Careless handling may result in damage to protective layers (e.g. zinc), which consequently lose their protective function, so causing corrosion.
The permissible loading capacity of the slinging and handling equipment and the lifting capacity of the load suspension equipment must also be taken into account.
Cargo handling should be carried out in dry weather or under cover, since the product is highly susceptible to corrosion.
Stowage factor
Highly variable, depending upon packaging, dimensions and weight, e.g.:
1.04 m³/t (steel pipes) [1] |
Stowage space requirements
Due to its weight, this cargo is generally stowed in the lower hold.

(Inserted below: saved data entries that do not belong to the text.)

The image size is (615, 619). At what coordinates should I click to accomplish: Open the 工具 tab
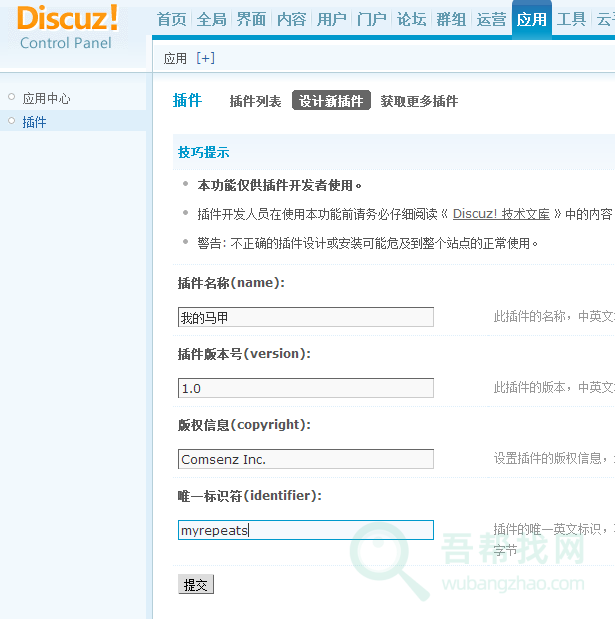point(571,19)
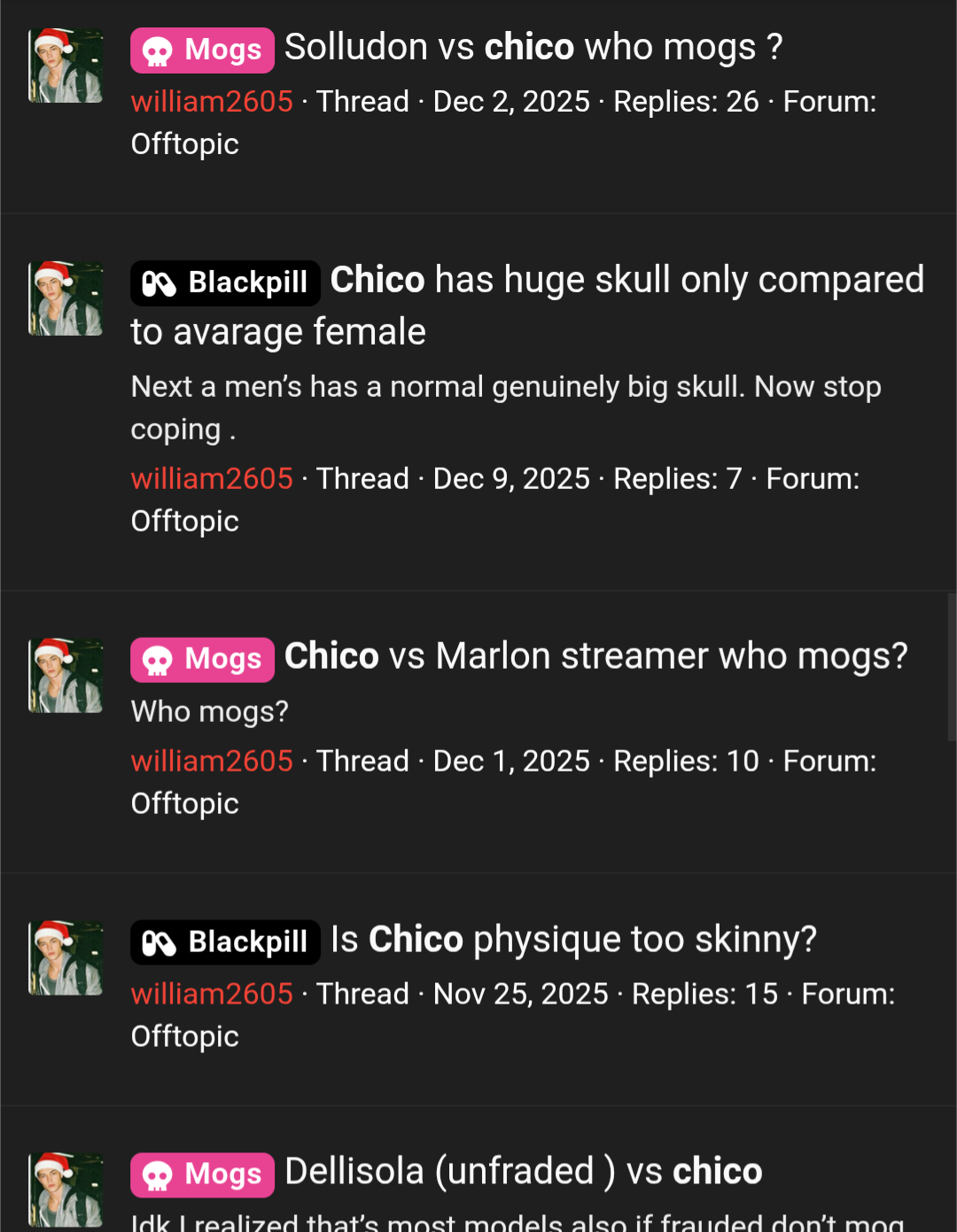The width and height of the screenshot is (957, 1232).
Task: Click Blackpill tag on huge skull thread
Action: click(225, 283)
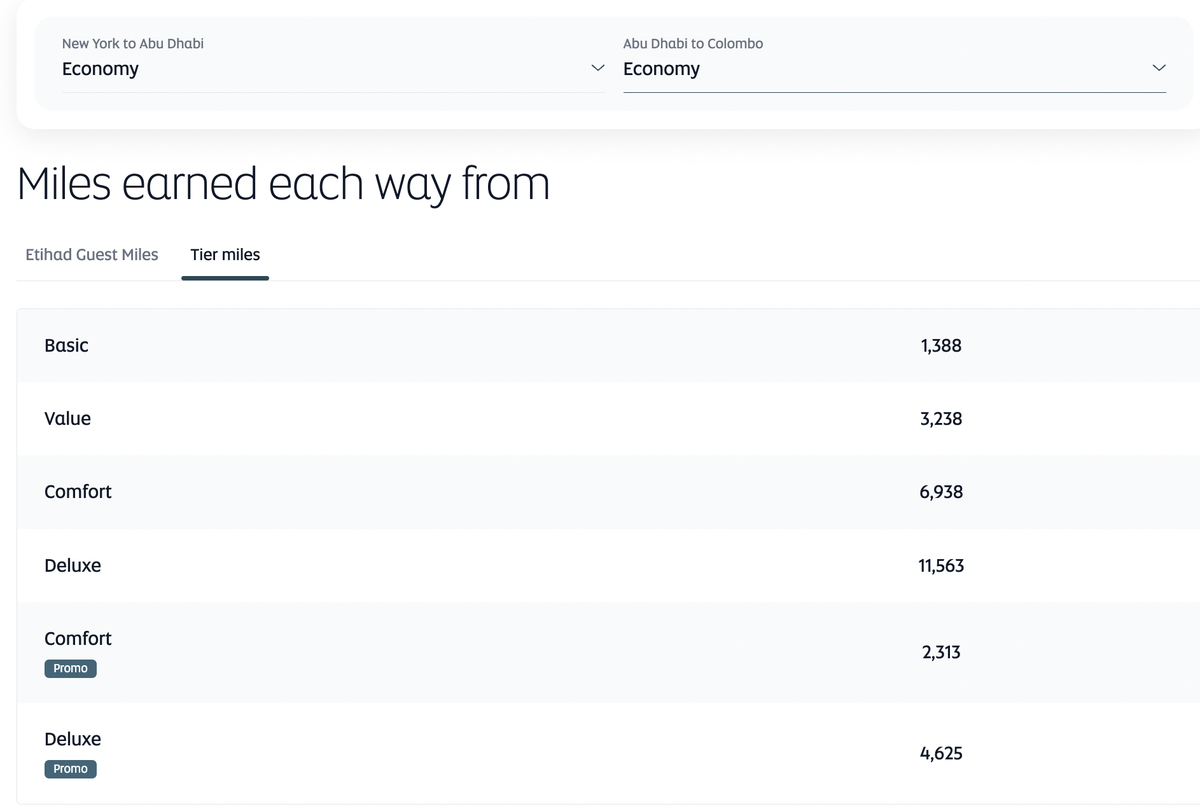Click the 3,238 miles value
1200x809 pixels.
pos(941,419)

The loading capacity of the decks must be taken into account when drawing up the stowage plan.
If pipes are secured with wedges to prevent rolling, care must be taken to produce the wedges such that the underside of the wedge (2) and inside of the wedge (1, the side facing the coil) are cut across the grain and the outside of the wedge (3, which is nailed) is cut with the grain. The minimum effective height for transverse securing should be at least 1/8 of the pipe diameter and the wedge width at least 2/3 of the wedge height.
Due to the risk of corrosion, this cargo should always be stowed in holds which are protected from the weather or it should be covered in another way to provide appropriate protection. Corrosive contaminants must be absent from the holds.
Segregation
Cloth or plastic tapes
Oil-based paint and wooden dunnage may damage coated pipes.
Cargo securing
Comply with the consignor’s/manufacturer’s loading instructions in order to avoid damage due to mechanical stresses.
Truck:
Pipes must be transported in vehicles having a headboard and side walls (stanchions) with sufficient strength and loading capacity. Nonslip material must also be placed under the load and between layers. Gaps between the load and the headboard and side walls should be avoided. Gaps in the longitudinal direction in particular may result in slippage of the tubes on hard braking. If gaps in the load are unavoidable for reasons of proper load distribution, the load must be secured in accordance with anticipated accelerations by direct securing (e.g. tight fit, loop lashing) and/or by frictional securing (e.g. tie-down lashing).
Figure 4 |
Figure 5 |
For cargo securing, see the chapter entitled Pipes in the GDV Cargo Securing Manual.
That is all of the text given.